Muchos de estos pueblos surgieron en terrenos baldíos y se convirtieron en centros de producción agrícola. En las montañas de Antioquia la colonización también fue impulsada por la búsqueda de tierras nuevas y la movilización de familias provenientes de otras regiones, lo que transformó la demografía y la economía de la región. Ejemplo de ello es el municipio de Caldas, que está ubicado al Sur del área metropolitana del Valle de Aburrá.

Precisamente, en Caldas se está rodando en este momento la película En el Jardín de Piedra, que propone realizar una ‘épica cinematográfica’ desde nuestra entrañable historia pueblerina durante los años sesenta y setenta, con alusiones a la conformación de los pueblos antioqueños.

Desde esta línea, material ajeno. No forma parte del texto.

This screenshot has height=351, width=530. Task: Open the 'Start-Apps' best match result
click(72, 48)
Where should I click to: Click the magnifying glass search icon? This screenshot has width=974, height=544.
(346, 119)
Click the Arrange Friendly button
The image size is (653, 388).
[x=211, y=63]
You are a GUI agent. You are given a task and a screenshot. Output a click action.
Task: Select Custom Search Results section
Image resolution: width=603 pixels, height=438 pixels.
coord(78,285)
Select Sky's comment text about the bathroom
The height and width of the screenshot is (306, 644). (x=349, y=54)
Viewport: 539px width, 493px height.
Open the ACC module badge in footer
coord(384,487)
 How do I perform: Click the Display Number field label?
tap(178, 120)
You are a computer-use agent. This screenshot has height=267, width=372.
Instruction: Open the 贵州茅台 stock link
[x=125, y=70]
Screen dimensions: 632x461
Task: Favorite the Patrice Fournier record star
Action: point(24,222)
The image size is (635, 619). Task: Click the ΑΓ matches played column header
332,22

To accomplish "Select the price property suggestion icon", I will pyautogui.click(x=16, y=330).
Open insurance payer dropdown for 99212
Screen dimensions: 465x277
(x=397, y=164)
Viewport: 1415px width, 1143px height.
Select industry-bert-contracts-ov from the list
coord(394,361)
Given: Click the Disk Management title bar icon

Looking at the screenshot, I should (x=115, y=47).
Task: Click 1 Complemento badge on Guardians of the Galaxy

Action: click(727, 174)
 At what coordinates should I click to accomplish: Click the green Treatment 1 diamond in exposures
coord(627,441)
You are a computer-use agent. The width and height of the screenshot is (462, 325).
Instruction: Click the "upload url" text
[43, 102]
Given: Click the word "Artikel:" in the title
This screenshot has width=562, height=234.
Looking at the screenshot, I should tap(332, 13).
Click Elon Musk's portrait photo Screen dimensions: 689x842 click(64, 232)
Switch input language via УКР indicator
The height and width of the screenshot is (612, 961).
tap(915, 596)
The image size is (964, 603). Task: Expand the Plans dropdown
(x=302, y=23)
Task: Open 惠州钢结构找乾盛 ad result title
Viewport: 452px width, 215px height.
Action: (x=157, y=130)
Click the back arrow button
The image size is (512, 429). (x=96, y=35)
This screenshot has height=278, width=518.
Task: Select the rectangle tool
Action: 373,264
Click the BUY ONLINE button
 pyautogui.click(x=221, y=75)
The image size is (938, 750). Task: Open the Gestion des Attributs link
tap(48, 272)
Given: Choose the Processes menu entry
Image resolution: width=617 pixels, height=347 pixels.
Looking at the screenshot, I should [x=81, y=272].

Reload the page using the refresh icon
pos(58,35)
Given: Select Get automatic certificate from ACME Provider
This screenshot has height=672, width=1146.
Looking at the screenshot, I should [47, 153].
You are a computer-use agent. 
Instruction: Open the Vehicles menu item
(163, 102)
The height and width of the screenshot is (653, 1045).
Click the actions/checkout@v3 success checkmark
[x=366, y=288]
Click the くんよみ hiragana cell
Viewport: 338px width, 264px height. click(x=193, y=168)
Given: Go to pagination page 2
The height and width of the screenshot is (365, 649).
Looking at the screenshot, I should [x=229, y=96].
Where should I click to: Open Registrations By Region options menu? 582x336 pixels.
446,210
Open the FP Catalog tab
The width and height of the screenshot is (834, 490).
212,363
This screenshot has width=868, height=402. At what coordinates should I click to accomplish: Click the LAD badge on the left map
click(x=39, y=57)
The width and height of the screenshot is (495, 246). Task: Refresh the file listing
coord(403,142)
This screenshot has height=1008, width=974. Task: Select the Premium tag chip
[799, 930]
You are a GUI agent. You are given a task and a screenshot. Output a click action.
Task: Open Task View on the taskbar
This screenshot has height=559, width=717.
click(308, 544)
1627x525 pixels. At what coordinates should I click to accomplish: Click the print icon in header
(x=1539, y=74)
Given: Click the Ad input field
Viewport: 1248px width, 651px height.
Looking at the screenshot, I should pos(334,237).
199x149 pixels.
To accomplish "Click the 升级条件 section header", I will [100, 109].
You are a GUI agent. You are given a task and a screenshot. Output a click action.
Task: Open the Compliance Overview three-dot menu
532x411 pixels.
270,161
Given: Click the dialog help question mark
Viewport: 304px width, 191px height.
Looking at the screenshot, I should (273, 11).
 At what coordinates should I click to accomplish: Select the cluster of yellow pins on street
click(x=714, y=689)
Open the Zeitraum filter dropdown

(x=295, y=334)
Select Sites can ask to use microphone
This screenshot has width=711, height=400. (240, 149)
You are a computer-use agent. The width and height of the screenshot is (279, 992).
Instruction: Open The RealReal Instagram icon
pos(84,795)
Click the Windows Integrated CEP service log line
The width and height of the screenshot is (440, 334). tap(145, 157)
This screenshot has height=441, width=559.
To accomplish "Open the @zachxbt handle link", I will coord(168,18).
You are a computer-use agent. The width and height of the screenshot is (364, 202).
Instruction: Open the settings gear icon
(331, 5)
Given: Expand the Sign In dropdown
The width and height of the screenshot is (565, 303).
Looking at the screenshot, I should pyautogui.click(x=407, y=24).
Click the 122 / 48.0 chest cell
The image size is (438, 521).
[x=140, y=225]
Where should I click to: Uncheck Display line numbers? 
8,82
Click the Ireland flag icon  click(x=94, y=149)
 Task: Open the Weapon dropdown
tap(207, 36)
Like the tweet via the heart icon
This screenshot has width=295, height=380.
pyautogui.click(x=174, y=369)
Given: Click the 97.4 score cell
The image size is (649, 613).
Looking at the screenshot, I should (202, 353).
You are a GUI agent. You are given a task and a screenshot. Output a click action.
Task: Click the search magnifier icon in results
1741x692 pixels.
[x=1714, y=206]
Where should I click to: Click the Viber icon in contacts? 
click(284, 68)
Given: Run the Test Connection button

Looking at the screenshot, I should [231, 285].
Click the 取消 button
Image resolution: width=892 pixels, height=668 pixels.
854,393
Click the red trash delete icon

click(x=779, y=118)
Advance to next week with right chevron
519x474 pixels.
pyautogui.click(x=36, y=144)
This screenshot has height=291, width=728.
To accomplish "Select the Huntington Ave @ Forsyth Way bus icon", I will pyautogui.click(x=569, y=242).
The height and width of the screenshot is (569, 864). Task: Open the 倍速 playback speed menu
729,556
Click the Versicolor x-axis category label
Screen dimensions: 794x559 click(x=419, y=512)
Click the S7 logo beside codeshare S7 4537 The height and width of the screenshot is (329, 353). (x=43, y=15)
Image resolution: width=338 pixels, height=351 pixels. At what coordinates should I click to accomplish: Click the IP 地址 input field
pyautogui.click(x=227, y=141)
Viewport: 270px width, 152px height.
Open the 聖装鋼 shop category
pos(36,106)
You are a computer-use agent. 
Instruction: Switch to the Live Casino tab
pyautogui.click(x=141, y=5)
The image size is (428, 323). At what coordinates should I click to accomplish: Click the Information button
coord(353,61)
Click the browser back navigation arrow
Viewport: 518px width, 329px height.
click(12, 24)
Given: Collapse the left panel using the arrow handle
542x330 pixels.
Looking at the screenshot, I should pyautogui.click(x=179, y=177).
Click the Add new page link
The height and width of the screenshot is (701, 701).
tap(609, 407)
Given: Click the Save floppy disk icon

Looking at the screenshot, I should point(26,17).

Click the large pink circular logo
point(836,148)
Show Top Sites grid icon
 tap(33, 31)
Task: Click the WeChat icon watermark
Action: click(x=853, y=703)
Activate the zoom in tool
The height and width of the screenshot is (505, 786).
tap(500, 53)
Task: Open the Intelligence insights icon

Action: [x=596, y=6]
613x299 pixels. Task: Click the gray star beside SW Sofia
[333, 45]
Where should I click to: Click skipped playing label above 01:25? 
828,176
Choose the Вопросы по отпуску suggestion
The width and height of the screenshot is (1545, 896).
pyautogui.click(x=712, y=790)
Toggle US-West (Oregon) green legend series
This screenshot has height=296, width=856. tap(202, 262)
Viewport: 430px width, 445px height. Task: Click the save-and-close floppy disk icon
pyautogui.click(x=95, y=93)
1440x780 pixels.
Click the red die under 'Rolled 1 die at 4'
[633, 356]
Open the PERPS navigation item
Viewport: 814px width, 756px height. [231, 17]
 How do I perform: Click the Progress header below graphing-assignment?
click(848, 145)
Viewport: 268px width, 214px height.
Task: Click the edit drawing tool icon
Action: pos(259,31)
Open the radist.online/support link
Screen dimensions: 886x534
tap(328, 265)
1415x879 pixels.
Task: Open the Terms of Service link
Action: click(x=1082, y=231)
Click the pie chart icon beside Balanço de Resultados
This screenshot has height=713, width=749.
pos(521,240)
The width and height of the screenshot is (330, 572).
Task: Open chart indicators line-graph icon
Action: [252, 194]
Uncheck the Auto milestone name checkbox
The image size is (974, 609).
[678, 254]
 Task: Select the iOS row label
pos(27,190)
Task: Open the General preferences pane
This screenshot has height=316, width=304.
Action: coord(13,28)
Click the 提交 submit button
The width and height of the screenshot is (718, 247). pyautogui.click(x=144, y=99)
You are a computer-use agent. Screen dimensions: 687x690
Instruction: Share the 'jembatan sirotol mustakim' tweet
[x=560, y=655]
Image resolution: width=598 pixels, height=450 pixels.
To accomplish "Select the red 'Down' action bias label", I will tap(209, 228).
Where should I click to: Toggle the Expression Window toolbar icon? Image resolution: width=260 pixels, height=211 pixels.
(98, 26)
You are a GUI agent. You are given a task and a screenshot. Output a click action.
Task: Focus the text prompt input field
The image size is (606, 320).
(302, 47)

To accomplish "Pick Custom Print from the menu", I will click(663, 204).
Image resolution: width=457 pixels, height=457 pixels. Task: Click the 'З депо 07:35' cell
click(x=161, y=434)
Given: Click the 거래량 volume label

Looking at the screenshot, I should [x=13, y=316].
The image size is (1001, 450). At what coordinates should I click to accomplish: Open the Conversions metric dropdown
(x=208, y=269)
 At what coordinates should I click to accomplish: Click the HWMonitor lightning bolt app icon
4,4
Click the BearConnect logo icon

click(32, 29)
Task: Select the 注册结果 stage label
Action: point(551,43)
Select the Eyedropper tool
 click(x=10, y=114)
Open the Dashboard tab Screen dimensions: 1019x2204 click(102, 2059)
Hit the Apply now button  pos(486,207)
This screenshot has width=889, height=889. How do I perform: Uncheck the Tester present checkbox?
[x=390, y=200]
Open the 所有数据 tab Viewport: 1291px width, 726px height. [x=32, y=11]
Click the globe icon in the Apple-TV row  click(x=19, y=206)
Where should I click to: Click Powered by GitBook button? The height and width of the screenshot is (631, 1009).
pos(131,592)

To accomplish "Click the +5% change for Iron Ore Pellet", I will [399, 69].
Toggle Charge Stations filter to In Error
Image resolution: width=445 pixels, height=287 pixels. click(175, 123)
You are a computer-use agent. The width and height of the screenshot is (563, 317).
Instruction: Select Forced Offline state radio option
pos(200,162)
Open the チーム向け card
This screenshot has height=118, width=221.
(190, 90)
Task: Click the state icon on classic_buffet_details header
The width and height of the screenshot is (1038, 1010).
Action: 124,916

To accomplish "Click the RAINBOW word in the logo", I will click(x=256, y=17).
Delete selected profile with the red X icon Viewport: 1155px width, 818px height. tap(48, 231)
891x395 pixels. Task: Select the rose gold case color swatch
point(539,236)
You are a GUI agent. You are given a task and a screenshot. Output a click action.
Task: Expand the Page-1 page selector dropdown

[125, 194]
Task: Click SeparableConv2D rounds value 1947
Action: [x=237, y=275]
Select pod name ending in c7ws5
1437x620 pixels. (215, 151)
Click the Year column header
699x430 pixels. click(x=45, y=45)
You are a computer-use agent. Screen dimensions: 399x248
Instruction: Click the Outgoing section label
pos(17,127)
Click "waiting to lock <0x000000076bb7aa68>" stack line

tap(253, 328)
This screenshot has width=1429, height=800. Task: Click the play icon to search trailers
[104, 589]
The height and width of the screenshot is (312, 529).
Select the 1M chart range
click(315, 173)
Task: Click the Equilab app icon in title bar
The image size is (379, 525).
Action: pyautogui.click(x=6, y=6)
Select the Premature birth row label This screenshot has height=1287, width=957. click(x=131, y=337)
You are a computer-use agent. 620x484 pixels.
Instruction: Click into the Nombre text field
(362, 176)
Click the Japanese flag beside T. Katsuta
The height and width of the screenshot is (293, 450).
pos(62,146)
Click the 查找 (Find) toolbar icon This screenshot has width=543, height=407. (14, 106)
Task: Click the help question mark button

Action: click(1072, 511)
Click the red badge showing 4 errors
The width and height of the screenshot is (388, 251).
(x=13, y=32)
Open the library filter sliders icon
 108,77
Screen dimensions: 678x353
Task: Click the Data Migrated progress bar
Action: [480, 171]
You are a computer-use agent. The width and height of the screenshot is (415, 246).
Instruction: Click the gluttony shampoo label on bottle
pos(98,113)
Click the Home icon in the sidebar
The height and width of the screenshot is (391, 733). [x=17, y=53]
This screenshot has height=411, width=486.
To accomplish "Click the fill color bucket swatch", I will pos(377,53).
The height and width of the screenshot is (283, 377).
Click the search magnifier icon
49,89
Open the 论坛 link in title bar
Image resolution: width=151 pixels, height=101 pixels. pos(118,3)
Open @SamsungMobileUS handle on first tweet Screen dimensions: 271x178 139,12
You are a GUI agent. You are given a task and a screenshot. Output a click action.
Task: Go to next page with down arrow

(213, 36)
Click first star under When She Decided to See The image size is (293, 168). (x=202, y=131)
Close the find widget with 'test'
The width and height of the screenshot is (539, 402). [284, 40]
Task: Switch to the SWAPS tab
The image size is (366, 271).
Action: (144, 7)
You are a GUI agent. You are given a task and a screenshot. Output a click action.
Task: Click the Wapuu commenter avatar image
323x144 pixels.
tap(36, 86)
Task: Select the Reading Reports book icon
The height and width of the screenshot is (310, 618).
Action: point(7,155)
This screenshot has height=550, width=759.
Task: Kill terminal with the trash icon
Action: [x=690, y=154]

“Una producción detrás de las entrañas del territorio que define nuestras raíces y nuestra identidad cultural”, así lo describe Marco Antonio Mejía Torres, escritor y director del filme.
La producción cinematográfica
Con la producción de Daniel Jiménez Martínez, En el Jardín de Piedra, el concepto estético se apropia de referentes cotidianos que acompañaban la vida pueblerina: la presencia de la fotografía para eternizar los acontecimientos y rituales; la escucha de la radio, con sus radionovelas, que cautivaban a los oyentes, por ejemplo con los detalles de La ley contra el hampa y el famoso personaje de Kalimán; el paso de los circos ambulantes y de las compañías de teatro, con sus dramas novelescos; la visita anual de los gitanos y las películas que, semanalmente, llevaban a los ciudadanos a las salas de cine de los pueblos.

Este filme es “la memoria de la infancia y los recuerdos de adolescencia del protagonista; la amistad, lo familiar, la escuela, el cine; los primeros, los segundos y los pequeños ‘grandes amores’ crearán la ambientación de un tiempo, de una época llevada a la pantalla con virtud poética y pródiga imaginación para crear un viaje visual por el tiempo y por la historia de Antioquia”, describe Mejía Torres sobre el guion.
La grabación del filme avanza por el 65 %. Claramente, llevar a florecer En el Jardín de Piedra en las salas de cine nacionales será una apuesta para contribuir a la dinámica de la industria cinematográfica que hoy está viviendo un tiempo de auge y de reconocimiento internacional en Colombia.